Being Noticed

Published 20 years, 8 months past

I’ve made the big time: Internet gossip columns!  Okay, not really, but Opera Journal has just run a short piece about my ruminations over possibly moving to another country.  On the theme of moving elsewhere, CNN recently ran an article about Americans who are heading for Canada.  I do hope these folks do a little more research before making the move; nowhere is as perfect as it first seems—no, not even Canada.  Anyway, having that article come so closely on the heels of my recent posts makes for a weird feeling, like the universe somehow centers on me.  Which I’m pretty darned sure it doesn’t.  Personally, I wouldn’t want it to; as someone I know used to say, “The problem with solipsism is that it makes me responsible for all the idiocy in the world.”

[Aside: I’d just like to point out that the markup for the word “me” in the previous sentence is <em>me</em>.  Maybe MC Frontalot could use that as a (much) nerdier version of Eminem’s name, as a parody or something.]

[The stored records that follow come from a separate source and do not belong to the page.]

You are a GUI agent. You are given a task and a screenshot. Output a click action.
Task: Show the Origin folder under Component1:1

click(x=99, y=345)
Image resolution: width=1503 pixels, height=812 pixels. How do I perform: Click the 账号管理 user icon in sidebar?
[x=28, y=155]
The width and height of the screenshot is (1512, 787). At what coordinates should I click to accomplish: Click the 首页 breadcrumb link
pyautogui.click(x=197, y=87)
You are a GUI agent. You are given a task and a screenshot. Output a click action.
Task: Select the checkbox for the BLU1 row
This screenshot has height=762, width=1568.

To come back to something vaguely related to having my potential moves discussed in public, I had a very interesting conversation with my father Sunday at the anniversary porch party Kat and I threw.  Among discussions of my job situation and the prospect of striking out on my own, and how that might work in a fiscal sense, he said to me, “Back when you were in high school, you told your mother and me that you wanted to be a recognized name one day.  I don’t remember if you had a specific plan in mind, but it’s something your mother and I talked about a couple of times in recent years, how you’d worked toward that goal and achieved it.”

This took me completely by surprise; I don’t remember ever having said that, nor that it had been a goal of mine.  I always felt like I’d lucked into whatever fame I have.  Granted, I worked hard to reach my current position, but I was lucky to be in the right places at the right times, and to have opportunities that could be developed into advancement.  But now I wonder if the idea of being a “known name” lurked in the back of my head for years, and subconsciously guided me toward the place I now find myself.  I also wonder if, at any time before a couple of years ago, I knew why it was important to me.